Resposta ao golpismo: mobilização democrática



A primeira metade de março foi sombria, indicando tenebrosos movimentos vindos de Curitiba, comandados pelo juiz de primeira instância, Sérgio Moro. Começou com a condução coercitiva do ex-presidente Lula para depoimento, com ação simultânea da PF no Instituto Lula. Ficamos boquiabertos com a desfaçatez da ação, que por pouco não o conduziu à prisão. Posteriormente, a passeata da classe média pelas capitais do Brasil, com intensa cobertura midiática. Nunca o Pato gigante e sem graça da Fiesp foi tão ameaçador, mas percebia-se até ali o avanço cataclísmico de um golpe jurídico-legislativo contra o governo de Dilma, e nada parecia suficiente para oferecer alguma resistência. O PMDB, então, oportunista como de costume em sua convenção, indicou a saída da base de apoio governista.

Na segunda metade do mês as coisas começaram a mudar. A esperança surgiu da mobilização popular nas ruas, de fato a única cartada governista. Para as ruas e avenidas foram centrais sindicais, organizações populares, intelectuais, trabalhadores, estudantes, respondendo ao apelo das redes sociais, o grande canal de comunicação disponível. Aqui a Paulista ficou tão cheia quanto na passeata da classe média, encorpada com a presença de Lula, que impossibilitado de assumir a pasta da Casa Civil, continuou movimentando-se e com isso, retomando sua dimensão de negociador. Foi o ato decisivo para as redes se incendiarem e assumirem seu protagonismo comunicacional, bastante discutido na academia e poucas vezes tão efetivo e decisivo.

Foi uma atuação política com milhares de vozes intervindo com cores, imagens, palavras, em imaginosa ação pela democracia, contra o golpe. À anunciada saída do PMDB, com a péssima estratégia de contar com Eduardo Cunha na foto, sobreveio a grande manifestação democrática na Praça da Sé, no Largo da Carioca e em dezenas de locais pelo Brasil, estendendo-se a Pau dos Ferros, no RN. Novamente a presença de milhares de pessoas de todas as origens, cores, gêneros, crenças, partidos, promoveu um tilt na oposição golpista, jogando-a em uma inesperada defesa, procurando sustentar-se no discurso de que o impeachment está previsto na constituição, sem se preocupar em identificar algum crime de responsabilidade da presidenta.
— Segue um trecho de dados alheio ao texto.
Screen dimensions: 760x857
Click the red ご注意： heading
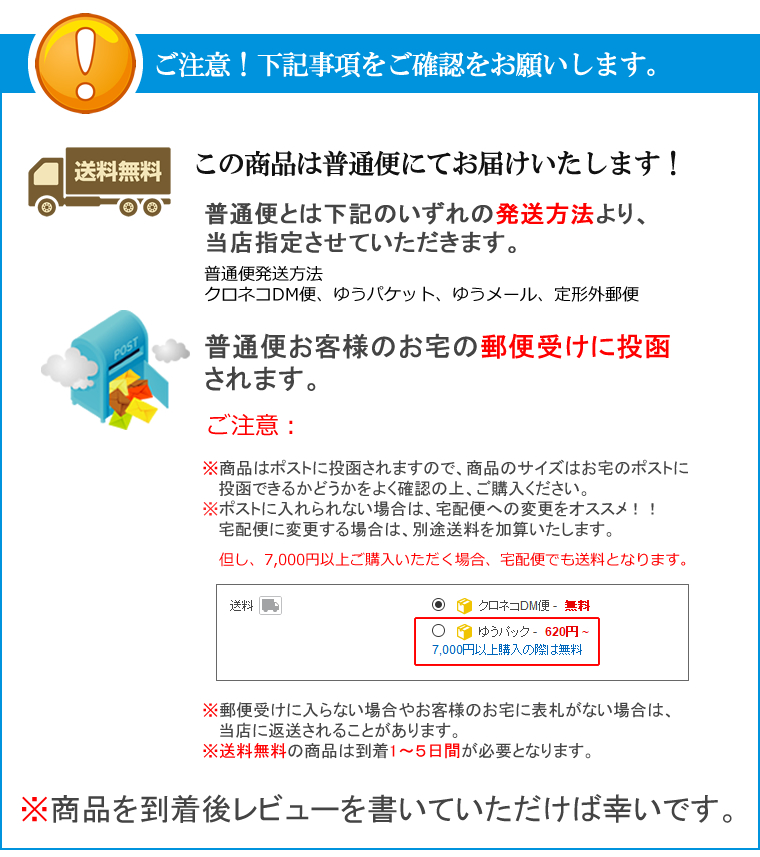(x=252, y=425)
Enfim, respiramos, nós, a parcela da sociedade que luta pela legalidade, pelo respeito à letra constitucional, contra o golpe. Se há vinte dias o horizonte parecia tenebroso, ameaçador, agora se percebe saudáveis frestas, as nuvens pesadas se dissipam, o sol volta a brilhar. O que não significa que as coisas serão fáceis doravante. Ao contrário, a mídia corporativa, agora assumidamente golpista, não se cansa de promover investidas, algumas risíveis de ridículas, outras dolorosas pela discriminação contra a mulher, contra Dilma. Ainda os grupúsculos proto-fascistas se movimentam ameaçando aqui e ali, em pequenos grupos ou em brados ostensivos nas redes sociais, sempre amparados por sua covardia ontológica. O importante será manter a mobilização, integrando diversos segmentos sociais, e com isso interagir nos próximos movimentos no Congresso. 

Superando as adversidades, uma a uma, e subjugando os impulsos doentios daqueles que desejam macular nossas conquistas democráticas, constituiremos uma linda e inesquecível vitória.